» **What to produce**
Your answer consists of the lines in the data that contain "Given". Copy each of them.
══ Source material
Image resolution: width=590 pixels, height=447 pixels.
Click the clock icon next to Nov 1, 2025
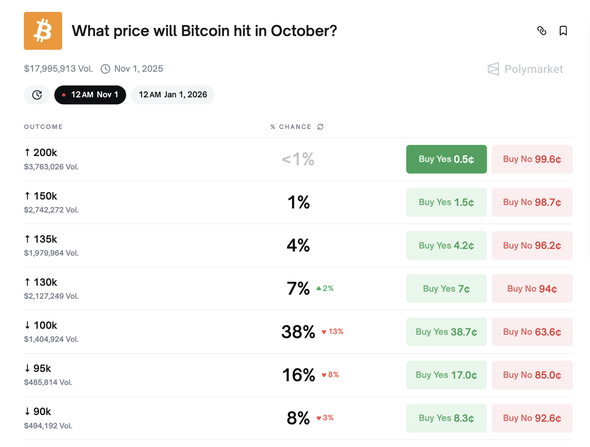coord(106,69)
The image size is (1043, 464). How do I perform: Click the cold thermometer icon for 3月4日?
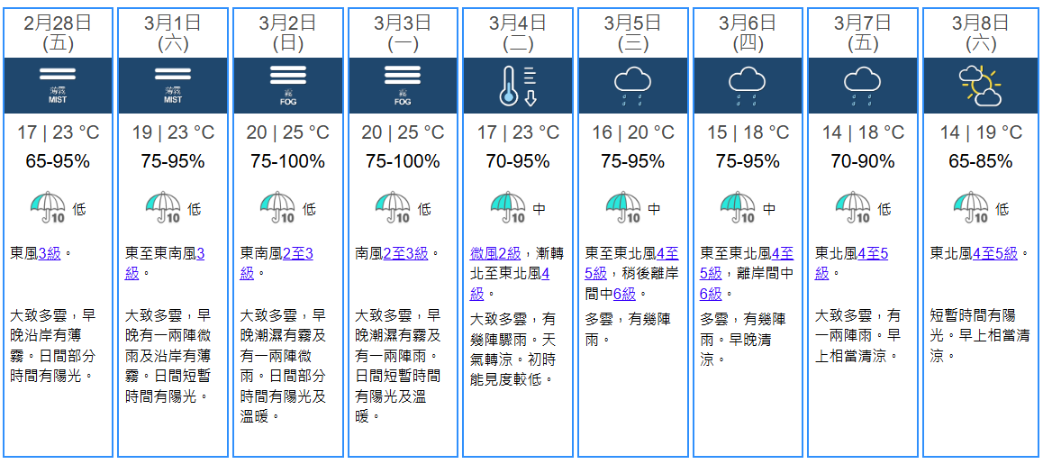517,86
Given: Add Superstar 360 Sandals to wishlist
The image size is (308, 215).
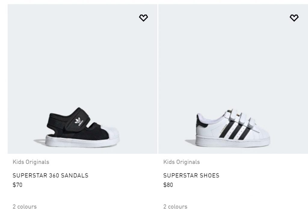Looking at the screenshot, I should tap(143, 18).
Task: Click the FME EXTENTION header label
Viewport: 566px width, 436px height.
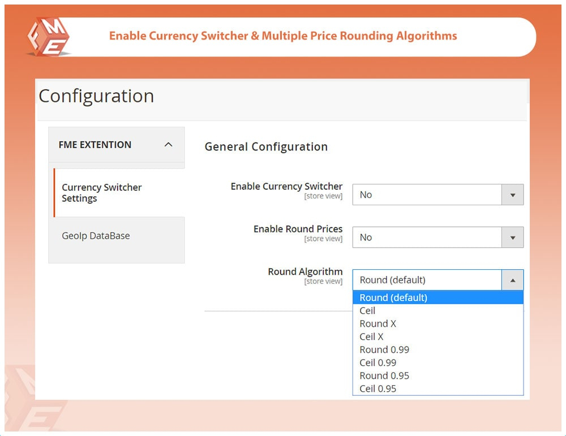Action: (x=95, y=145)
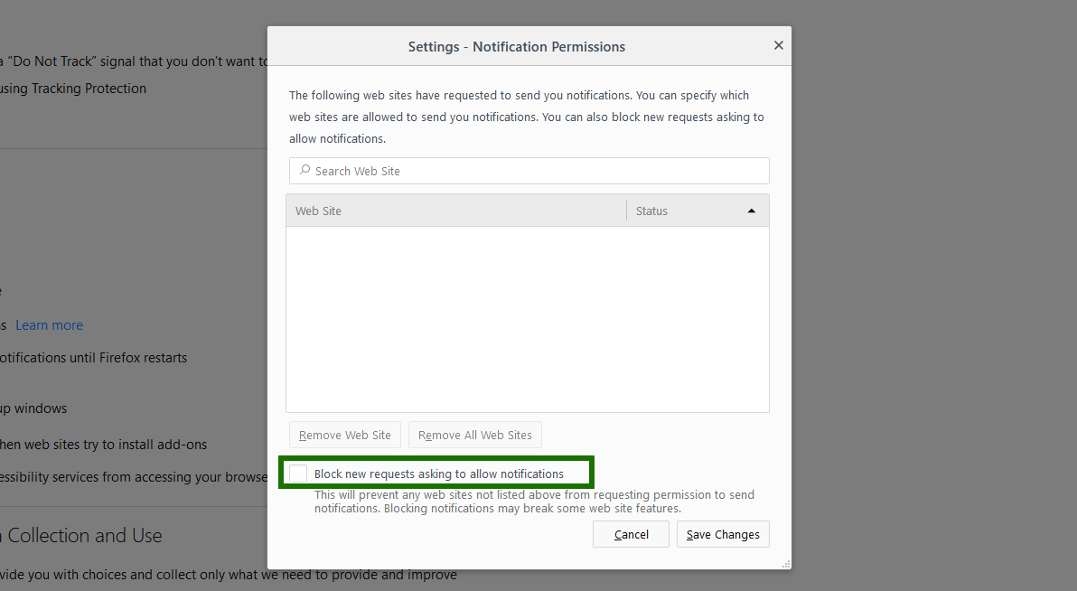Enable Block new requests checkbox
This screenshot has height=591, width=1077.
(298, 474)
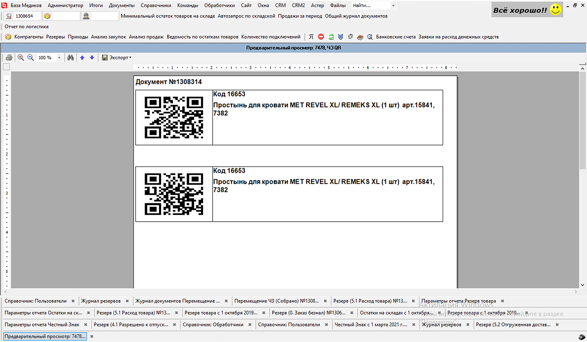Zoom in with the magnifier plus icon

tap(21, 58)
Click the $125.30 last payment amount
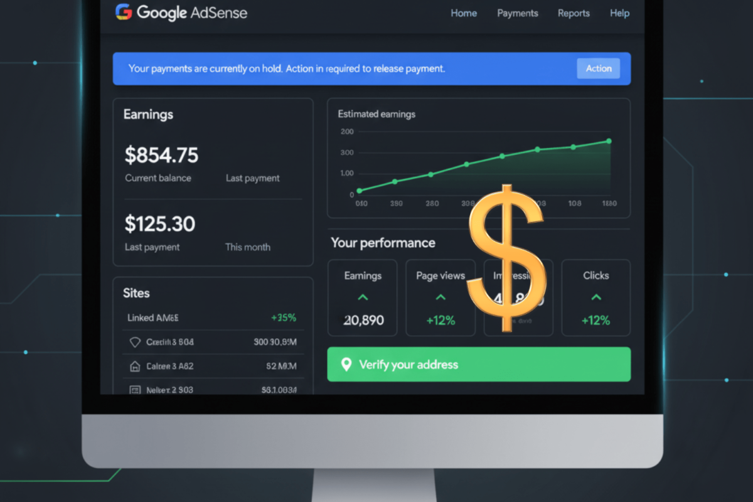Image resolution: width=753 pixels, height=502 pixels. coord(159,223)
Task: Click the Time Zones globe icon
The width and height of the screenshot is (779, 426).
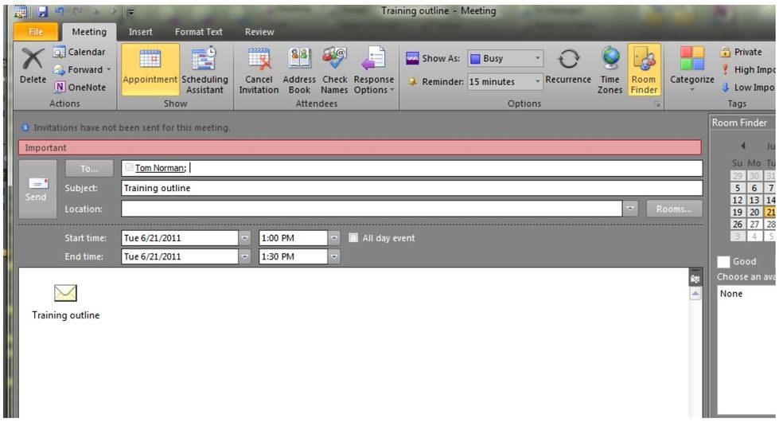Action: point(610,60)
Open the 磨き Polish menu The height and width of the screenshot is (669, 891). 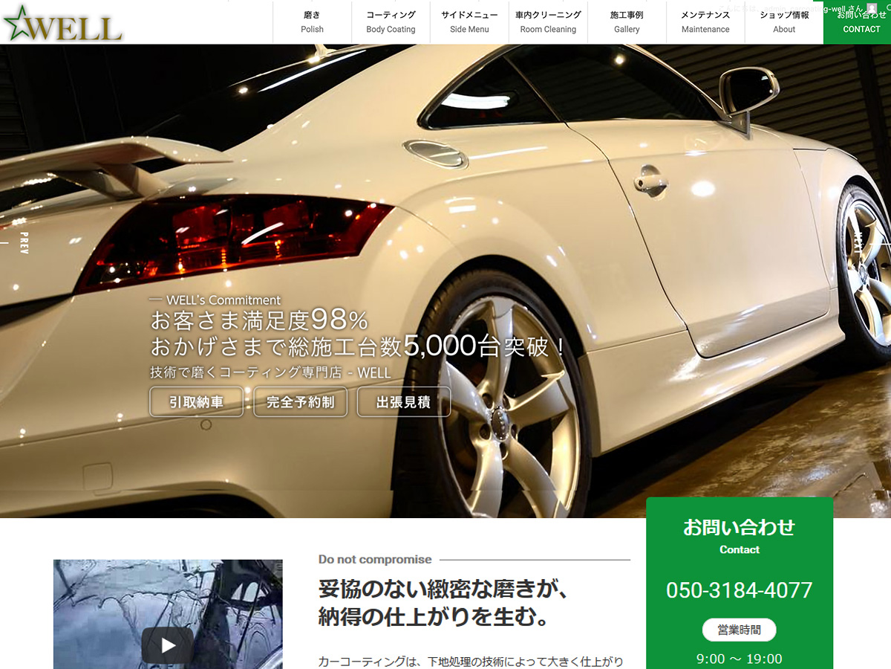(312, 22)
════
══ Source material
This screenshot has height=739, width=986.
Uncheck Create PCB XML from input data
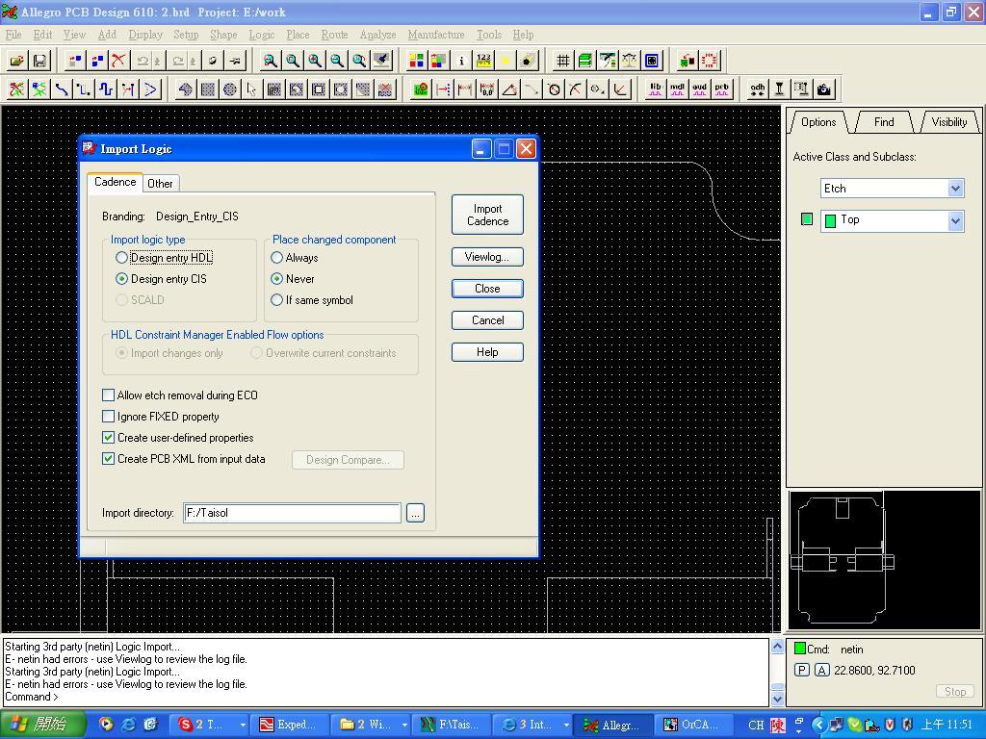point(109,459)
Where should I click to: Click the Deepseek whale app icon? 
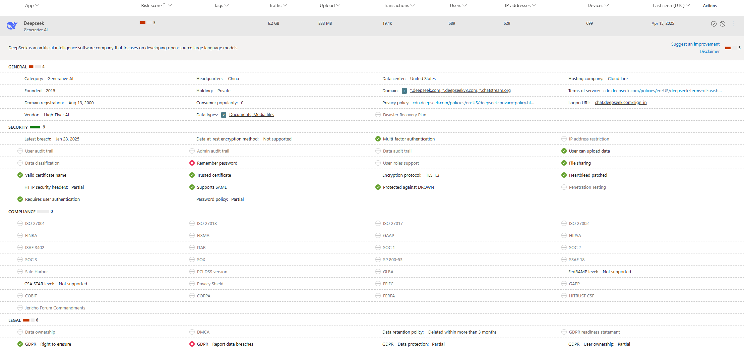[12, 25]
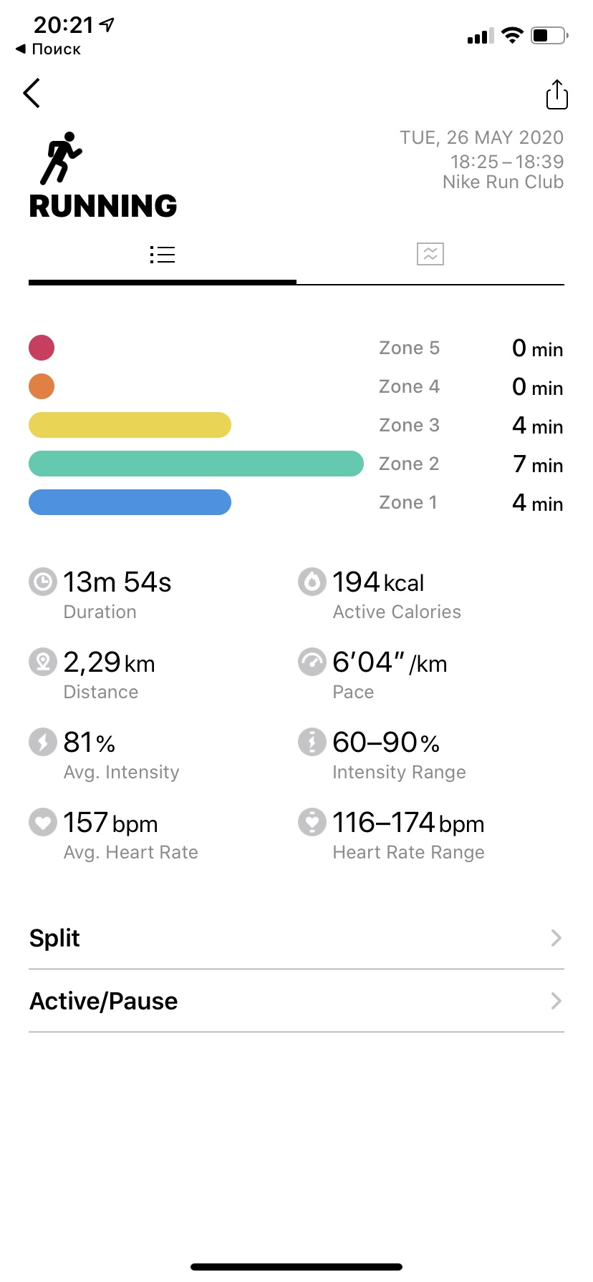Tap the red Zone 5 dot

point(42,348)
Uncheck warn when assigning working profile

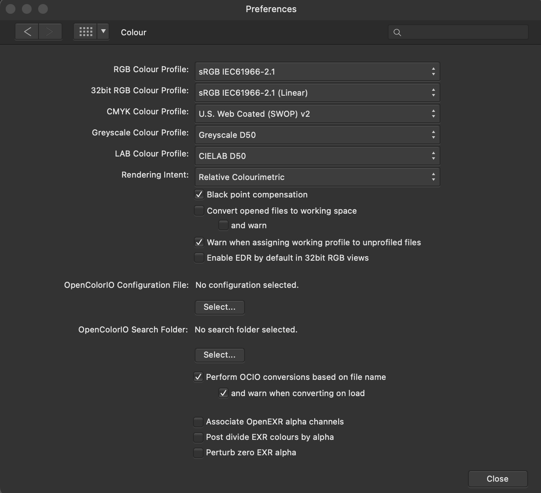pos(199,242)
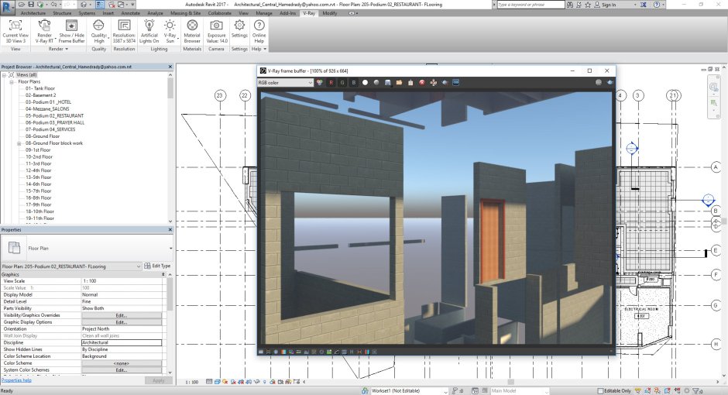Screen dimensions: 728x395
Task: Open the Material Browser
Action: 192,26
════
══ Source material
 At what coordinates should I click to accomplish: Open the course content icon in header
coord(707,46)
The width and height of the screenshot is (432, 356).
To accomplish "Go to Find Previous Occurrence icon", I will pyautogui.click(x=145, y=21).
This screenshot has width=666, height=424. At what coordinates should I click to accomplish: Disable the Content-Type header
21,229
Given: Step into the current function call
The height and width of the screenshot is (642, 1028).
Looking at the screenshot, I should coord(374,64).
════
» **Solution**
Given: Add Superstar 360 Sandals to wishlist
Given: Step into the current function call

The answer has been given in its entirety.